▶ Seitenauszug
____________________

Julia Franck: Ein Star am Literaturhimmel
In Düsseldorf erzählt die gerade mit dem Deutschen Buchpreis prämierte Autorin, wie sich ihr Leben in ihrem Roman spiegelt.
Düsseldorf. Mit ihrem Roman "Die Mittagsfrau" hat die 37-jährige Autorin im Oktober den Deutschen Buchpreis gewonnen. Seitdem sind die Säle ihrer Lesungen gut gefüllt, kürzlich las Julia Franck in Wolfsburg vor 800 Menschen. Ein bisschen unheimlich scheint ihr dieser plötzliche Erfolg zu sein, aber wie Gastgeber Rudolf Müller im ausverkauften Heine-Haus feststellt: Sie bleibt so natürlich und freundlich wie zuvor. Ihr verträumter Blick aus den blauen Augen bezaubert ebenso wie ihre samtene Stimme. Was Julia Franck aber vorliest, hat mit Lieblichkeit nichts zu tun.
"Die Mittagsfrau" spielt vor und während des Zweiten Weltkriegs und beschreibt das Schicksal von zwei Schwestern, die nach einer fröhlichen Zeit im Berlin der 20er Jahre leidvolle Erfahrungen durchleben - wie so viele Frauen in jener Zeit. Schon im Prolog, den Julia Franck im Heine-Haus las, wird das schreckliche Ende vorweggenommen: Die Krankenschwester Helene lässt auf der Flucht nach Westen ihren siebenjährigen Sohn Peter auf einer Bank vor einer Bahnstation sitzen - und kommt nicht wieder.
"Die Mittagsfrau" ist also keine recherchierte Familiengeschichte, sondern Erfindung, die Figur der Helene, die sich ins Schweigen zurückzieht und verhärtet, eine Fiktion. Mit vielen sinnlichen Details gelingt es Julia Franck, die wechselnde Perspektive des Kindes wie auch der von Helene und ihrer Schwester zu vermitteln. Woher der Titel kommt, verrät die Autorin auch: In einer Lausitzer Sage erschien die weiß leuchtende "Mittagsfrau" jenen, die es wagten, in der Mittagspause zu arbeiten. Sie wurden verwirrt und konnten nur genesen, wenn sie eine Stunde lang erzählten. Was Julia Franck daran so bemerkenswert findet: dass Sprache retten kann.

____________________

▶ Datensätze
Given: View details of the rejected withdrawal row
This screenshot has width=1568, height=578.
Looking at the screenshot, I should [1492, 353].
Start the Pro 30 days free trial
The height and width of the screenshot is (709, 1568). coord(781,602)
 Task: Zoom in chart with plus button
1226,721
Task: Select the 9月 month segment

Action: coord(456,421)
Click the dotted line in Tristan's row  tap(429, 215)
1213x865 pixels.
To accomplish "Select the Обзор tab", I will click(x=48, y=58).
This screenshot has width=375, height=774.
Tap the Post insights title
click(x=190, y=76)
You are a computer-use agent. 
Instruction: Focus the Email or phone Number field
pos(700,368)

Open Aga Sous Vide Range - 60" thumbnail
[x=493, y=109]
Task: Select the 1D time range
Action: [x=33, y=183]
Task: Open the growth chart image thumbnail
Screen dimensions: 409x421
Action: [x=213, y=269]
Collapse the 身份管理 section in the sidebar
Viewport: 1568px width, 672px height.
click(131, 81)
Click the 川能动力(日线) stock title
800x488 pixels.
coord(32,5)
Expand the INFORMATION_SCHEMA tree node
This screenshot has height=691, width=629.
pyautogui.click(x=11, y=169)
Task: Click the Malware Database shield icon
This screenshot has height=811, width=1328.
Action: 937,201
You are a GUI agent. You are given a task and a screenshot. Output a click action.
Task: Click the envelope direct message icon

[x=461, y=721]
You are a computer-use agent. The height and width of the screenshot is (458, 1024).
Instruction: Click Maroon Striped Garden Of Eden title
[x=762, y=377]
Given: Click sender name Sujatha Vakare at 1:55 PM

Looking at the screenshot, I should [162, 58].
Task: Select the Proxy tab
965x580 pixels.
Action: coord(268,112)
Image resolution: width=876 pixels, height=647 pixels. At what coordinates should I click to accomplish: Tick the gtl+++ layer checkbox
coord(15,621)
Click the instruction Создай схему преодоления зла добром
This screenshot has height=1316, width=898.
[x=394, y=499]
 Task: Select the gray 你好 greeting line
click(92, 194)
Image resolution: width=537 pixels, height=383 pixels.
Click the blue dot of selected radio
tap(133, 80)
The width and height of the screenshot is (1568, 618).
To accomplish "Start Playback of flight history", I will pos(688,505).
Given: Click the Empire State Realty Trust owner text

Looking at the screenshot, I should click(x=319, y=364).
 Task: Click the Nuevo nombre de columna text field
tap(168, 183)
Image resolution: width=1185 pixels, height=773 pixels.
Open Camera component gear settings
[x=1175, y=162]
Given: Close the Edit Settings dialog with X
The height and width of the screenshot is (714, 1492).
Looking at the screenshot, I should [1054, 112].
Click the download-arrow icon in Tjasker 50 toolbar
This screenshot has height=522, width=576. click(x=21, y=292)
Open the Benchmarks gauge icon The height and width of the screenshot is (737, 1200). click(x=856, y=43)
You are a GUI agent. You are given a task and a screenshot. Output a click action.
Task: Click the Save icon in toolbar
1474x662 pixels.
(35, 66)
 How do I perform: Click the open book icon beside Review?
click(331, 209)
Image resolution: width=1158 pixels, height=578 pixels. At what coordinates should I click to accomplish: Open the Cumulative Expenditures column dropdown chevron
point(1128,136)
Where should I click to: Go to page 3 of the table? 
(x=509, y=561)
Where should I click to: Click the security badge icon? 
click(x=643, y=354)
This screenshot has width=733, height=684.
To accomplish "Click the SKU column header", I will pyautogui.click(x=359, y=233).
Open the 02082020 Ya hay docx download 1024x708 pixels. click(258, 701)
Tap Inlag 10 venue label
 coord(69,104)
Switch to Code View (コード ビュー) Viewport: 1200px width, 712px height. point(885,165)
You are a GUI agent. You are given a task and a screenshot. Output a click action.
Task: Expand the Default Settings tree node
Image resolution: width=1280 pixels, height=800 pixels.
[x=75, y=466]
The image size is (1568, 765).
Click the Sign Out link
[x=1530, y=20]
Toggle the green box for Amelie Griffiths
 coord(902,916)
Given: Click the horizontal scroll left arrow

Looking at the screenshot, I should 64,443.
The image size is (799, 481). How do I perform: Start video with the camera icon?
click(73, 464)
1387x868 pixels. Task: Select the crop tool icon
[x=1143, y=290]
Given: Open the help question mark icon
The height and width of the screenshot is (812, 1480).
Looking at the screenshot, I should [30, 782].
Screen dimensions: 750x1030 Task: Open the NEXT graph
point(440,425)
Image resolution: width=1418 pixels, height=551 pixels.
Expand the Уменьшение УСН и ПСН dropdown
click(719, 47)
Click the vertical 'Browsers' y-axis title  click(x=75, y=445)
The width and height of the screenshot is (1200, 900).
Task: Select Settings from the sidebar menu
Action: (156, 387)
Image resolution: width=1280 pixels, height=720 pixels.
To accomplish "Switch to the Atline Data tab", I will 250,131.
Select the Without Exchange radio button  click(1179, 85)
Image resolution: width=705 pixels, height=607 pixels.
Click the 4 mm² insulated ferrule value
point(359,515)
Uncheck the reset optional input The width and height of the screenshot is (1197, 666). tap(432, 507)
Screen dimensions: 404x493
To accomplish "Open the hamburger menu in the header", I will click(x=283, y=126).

____________________

▶ Arbeitsauftrag
Beantworte anhand des Artikels über Julia Franck diese drei Fragen:
1. Mit welchem Roman hat Julia Franck den Deutschen Buchpreis gewonnen?
2. Wie alt ist Helenes Sohn Peter, als sie ihn auf der Bank vor der Bahnstation sitzen lässt?
3. Was mussten die Verwirrten laut der Lausitzer Sage tun, um zu genesen?
Die Daten stammen aus einer anderen Quelle.

▶ Schriftliche Antwort
1. Mit "Die Mittagsfrau".
2. Er ist sieben Jahre alt.
3. Sie mussten eine Stunde lang erzählen.